EPA Develops Category-Based Approach to Accelerate PFAS Data Collection and Research

Earlier this year, Congress tasked EPA chemists with developing a process to prioritize per- and polyfluoroalkyl substances (PFAS) for research based on exposure risks, toxicity, and existing data. Under the Toxic Substances Control Act (TSCA), reporting, record-keeping, testing, and restrictions apply to chemicals of concern, including PFAS.

To address these requirements, EPA researchers created a category-based framework, grouping 128 PFAS into categories for streamlined data collection. This method, building on an earlier approach used for the National PFAS Testing Strategy, allows related PFAS to be assessed together rather than individually, with a model for classifying new substances.
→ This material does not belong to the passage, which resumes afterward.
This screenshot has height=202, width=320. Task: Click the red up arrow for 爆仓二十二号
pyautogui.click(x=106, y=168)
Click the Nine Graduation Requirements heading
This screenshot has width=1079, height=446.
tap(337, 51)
The project results support EPA’s efforts to gather data on PFAS use via reporting rules and to issue TSCA test orders to generate toxicity data on specific chemicals within this large, under-researched group.

PFAS:

Per- and polyfluoroalkyl substances (PFAS) are synthetic chemicals, widely used since the 1940s, that persist in water, air, and soil worldwide. Due to their durability and extensive use, PFAS are commonly detected in the blood of humans and animals. These chemicals are prevalent in:

• Drinking Water and contaminated waste sites.
• Consumer Products such as non-stick cookware, stain-resistant fabrics, paints, and cosmetics.
• Food Packaging including microwave popcorn bags and grease-resistant wrappers.
• Industrial Settings such as chrome plating, electronics, and textile manufacturing.
• Firefighting Foam used at airports and training facilities.

The EPA's PFAS Strategic Roadmap has prioritized action since October 2021, allocating $10 billion under the Bipartisan Infrastructure Law to combat emerging contaminants such as PFAS.

While studies link certain PFAS to harmful health and environmental effects, the toxicity of most remains unexamined. Ongoing research is crucial to understanding and mitigating these "forever chemicals".

CHEMICAL CATEGORY-BASED APPROACH:

EPA researchers developed a detailed categorization approach for PFAS using the following steps:

1. Initial PFAS List: The researchers applied the PFAS definition from the Toxic Substances Control Act (TSCA) to the Distributed Structure-Searchable Toxicity (DSSTox) database, retrieving a list of 13,054 PFAS. They also included 2,484 predicted PFAS degradation products from the non-confidential TSCA inventory, expanding the list to 15,538 PFAS.
2. Category Assignment: Using OECD structure-based classifications, each PFAS was assigned to a primary category. The primary categories were further divided into secondary categories based on chain length thresholds (≥7 vs <7).
3. Subcategorization by Chemical Fingerprints: Secondary categories were subdivided using chemical fingerprints to balance structural categories and similarity within each category, as measured by the Jaccard index.
4. Identification of Representative PFAS: From the 128 terminal structural categories created, a subset of representative PFAS was selected for data collection. Factors such as the availability of toxicity data, environmental monitoring, and the potential to identify responsible manufacturers/importers guided this selection.
5. Future Refinements: The approach includes potential updates using mechanistic data and physicochemical properties, aiming to improve hazard assessments and QSAR development. This categorization method helps identify high-priority PFAS for further research and regulatory action.

This systematic approach helps to prioritize PFAS for further analysis and supports efforts in environmental monitoring and risk assessment.